The U.S. Department of State funded the participation of scientists from the United States and contributed to the participation of scientists in India in this workshop, with supplemental funding from the Kumar and Sheila Patel Endowment to the NAS. INSA provided the facilities and administrative and technical support for the workshop. The generous support of all sponsors is greatly appreciated.
This report is a factual summary of the presentations and discussions at the workshop, and does not provide consensus findings or recommendations. The planning committee’s role was limited to planning and convening the workshop. The key issues and selected thoughts on goals and opportunities for collaboration noted in the Synopsis at the beginning of the report are some of those raised by individual workshop participants. Those statements, and any other views presented in the report, are those of individual workshop participants and do not necessarily represent the views of all workshop participants, the planning committee, INSA, or the U.S. National Academy of Sciences.
This report has been reviewed in draft form by individuals chosen for their diverse perspectives and technical expertise, in accordance with procedures approved by the National Academies of Sciences, Engineering, and Medicine’s Report Review Committee. The purpose of this independent review is to provide candid and critical comments that will assist the institution in making its published report as sound as possible and to ensure that the report meets institutional standards for quality and objectivity. The review comments and draft manuscript remain confidential to protect the integrity of the process.

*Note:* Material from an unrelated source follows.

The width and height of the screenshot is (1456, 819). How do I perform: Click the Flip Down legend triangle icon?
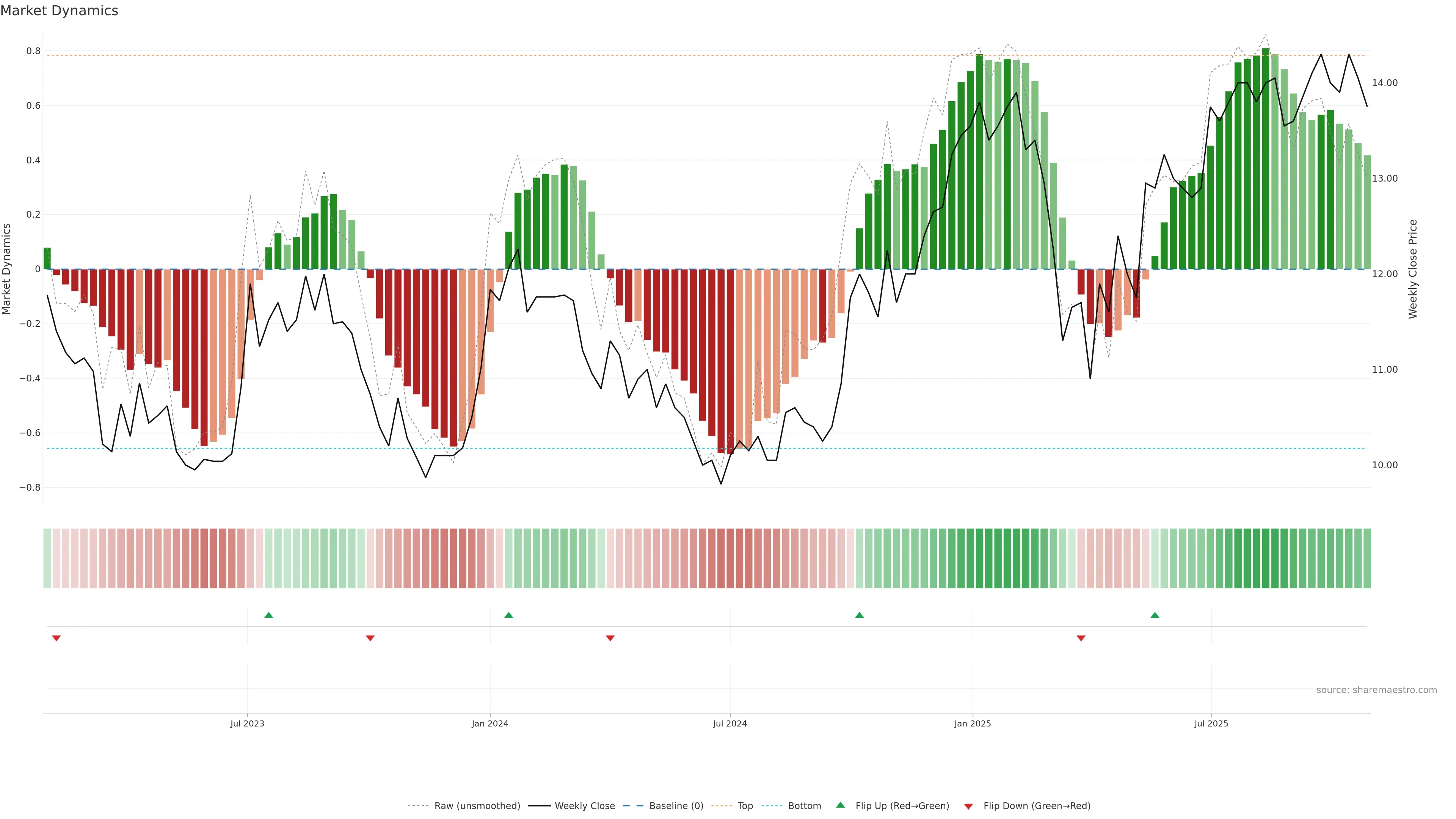968,806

We wish to thank the following individuals for their review of this report: Pradip Kumar Chakraborti, Institute of Microbial Technology, India; Bhudev Chandra Das, University of Delhi; Aysen Gargili, Marmara University; James LeDuc, The University of Texas Medical Branch at Galveston; Alemka Markotic, University Hospital for Infectious Diseases, Croatia; Indira Nath, The National Academy of Sciences, India; and David Swayne, United States Department of Agriculture.

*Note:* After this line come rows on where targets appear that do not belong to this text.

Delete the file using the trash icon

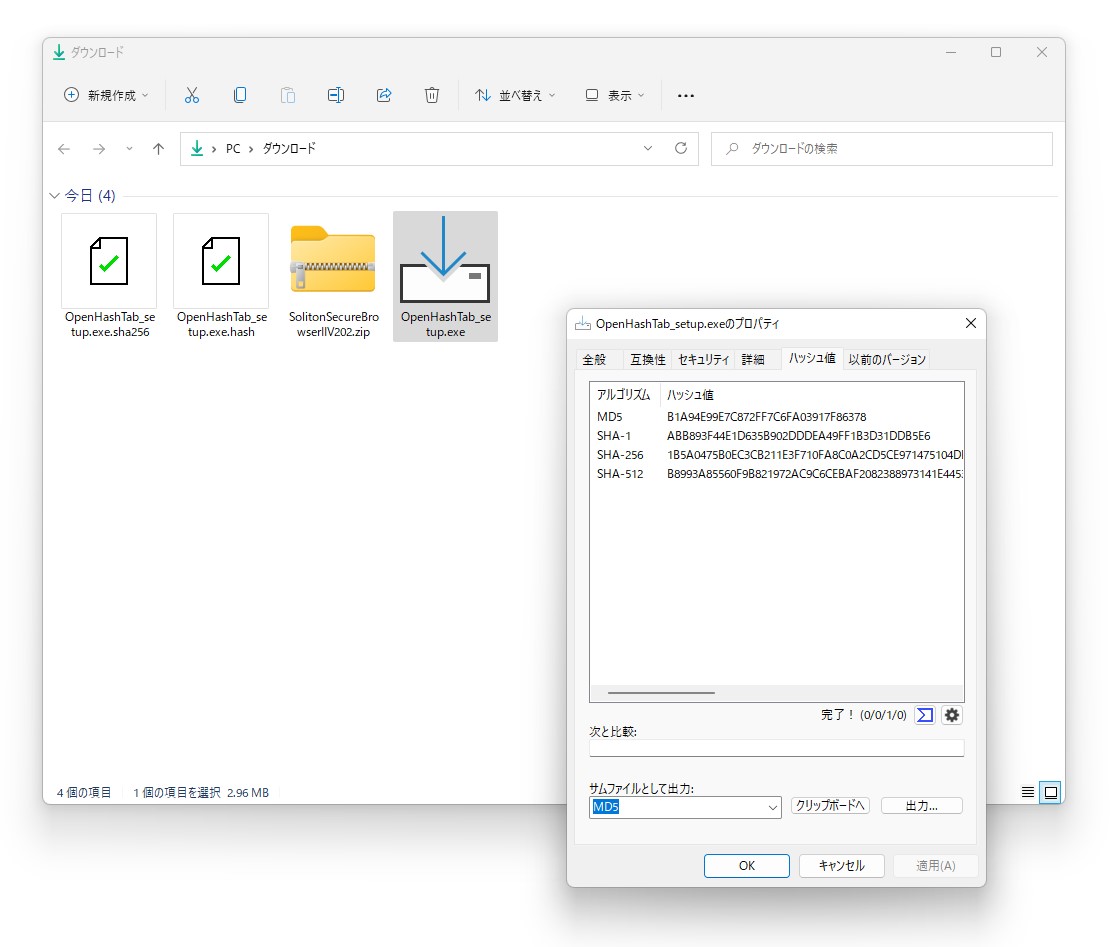pos(432,94)
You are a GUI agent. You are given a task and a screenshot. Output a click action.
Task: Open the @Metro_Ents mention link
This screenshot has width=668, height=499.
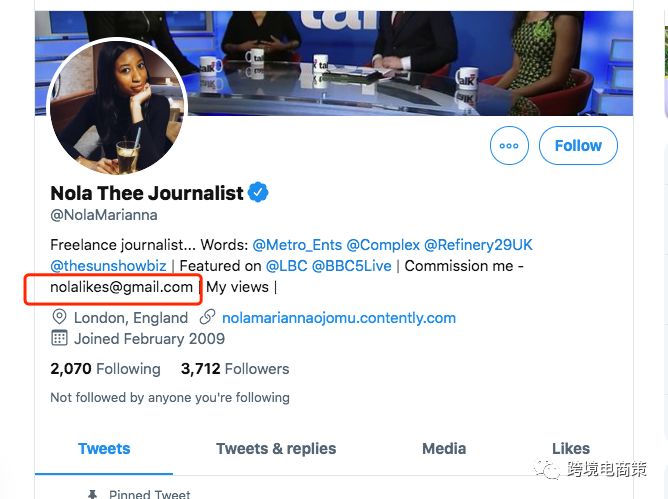tap(297, 245)
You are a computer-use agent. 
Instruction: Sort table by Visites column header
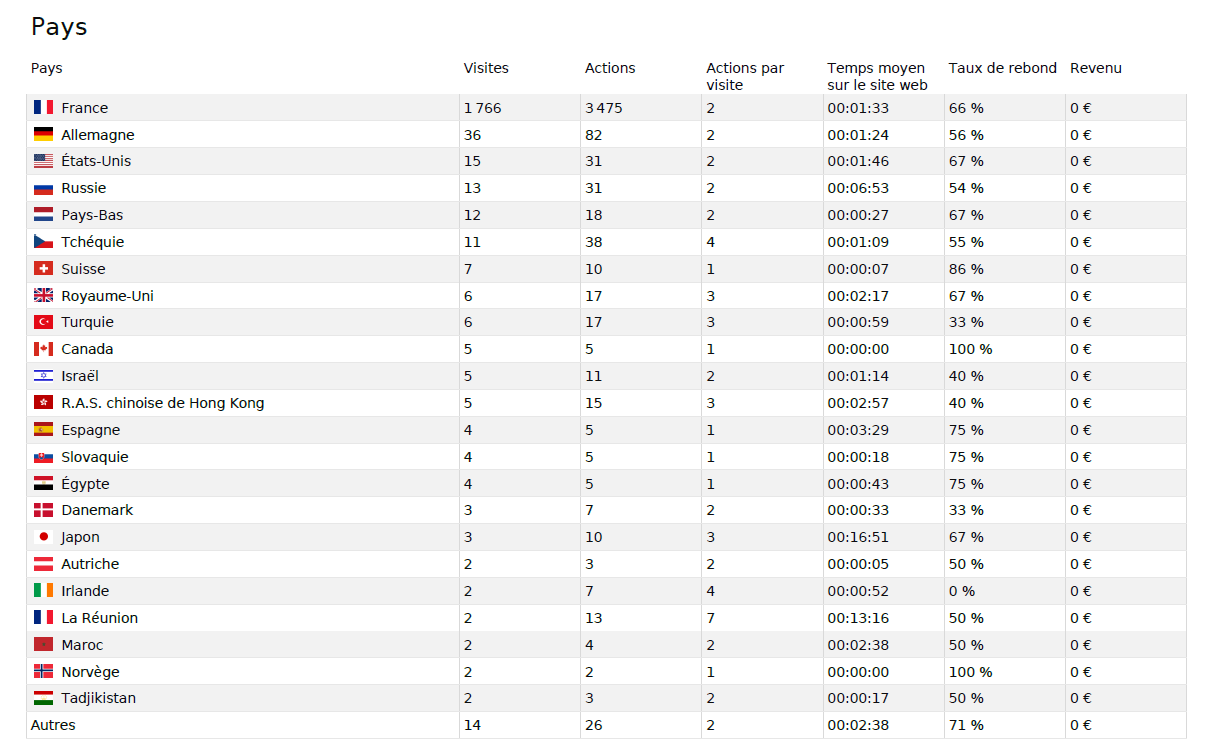click(486, 69)
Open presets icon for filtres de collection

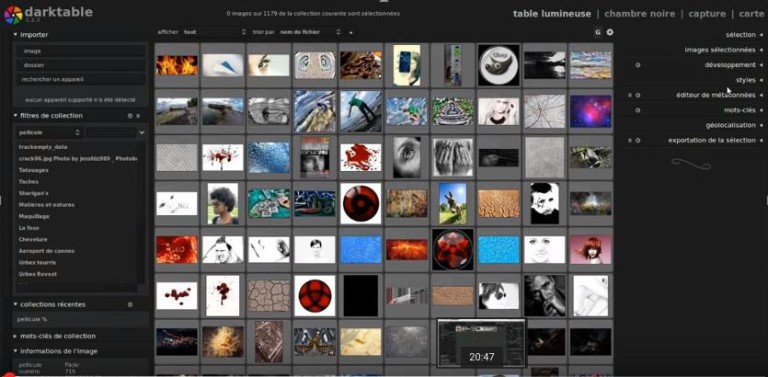[x=138, y=116]
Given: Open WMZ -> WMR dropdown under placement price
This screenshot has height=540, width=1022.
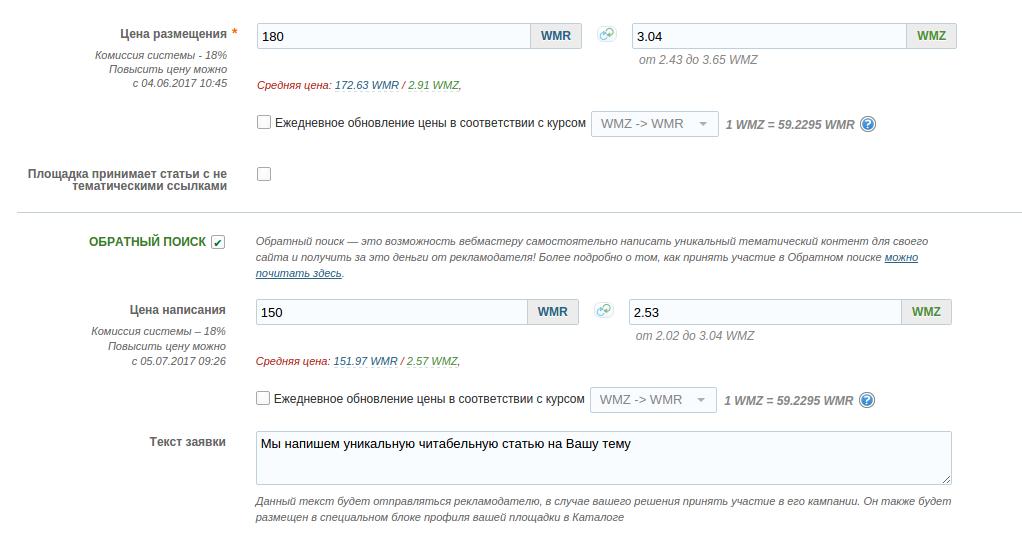Looking at the screenshot, I should 654,124.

Although the reviewers listed above have provided many constructive comments and suggestions, they were not asked to endorse the content of the report, nor did they see the final draft before its release. The review of this report was overseen by John Ahearne, Sigma Xi, The Scientific Research Society (Retired). Appointed by the Academies, he was responsible for making certain that an independent examination of this report was carried out in accordance with institutional procedures and that all review comments were carefully considered. Responsibility for the final content of this report rests entirely with the rapporteurs and the institution.

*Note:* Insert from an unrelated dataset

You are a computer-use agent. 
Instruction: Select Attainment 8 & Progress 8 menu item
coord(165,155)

As was demonstrated during the workshop, experts in both India and the United States seek opportunities to work together on issues related to biosafety, high-containment laboratory safety and security, and the benefits to the global population from continued biological and related research. While the task of addressing such a broad range of issues is vast, so too is the experience and expertise available in our two countries to meet this challenge. Joint efforts such as this workshop provide the basis for India and the United States to continue to learn from each other, to exchange ideas for collaborative efforts, and to increase the confidence and support necessary to take their cooperation further as they work to enhance global health safety in their respective countries and around the world.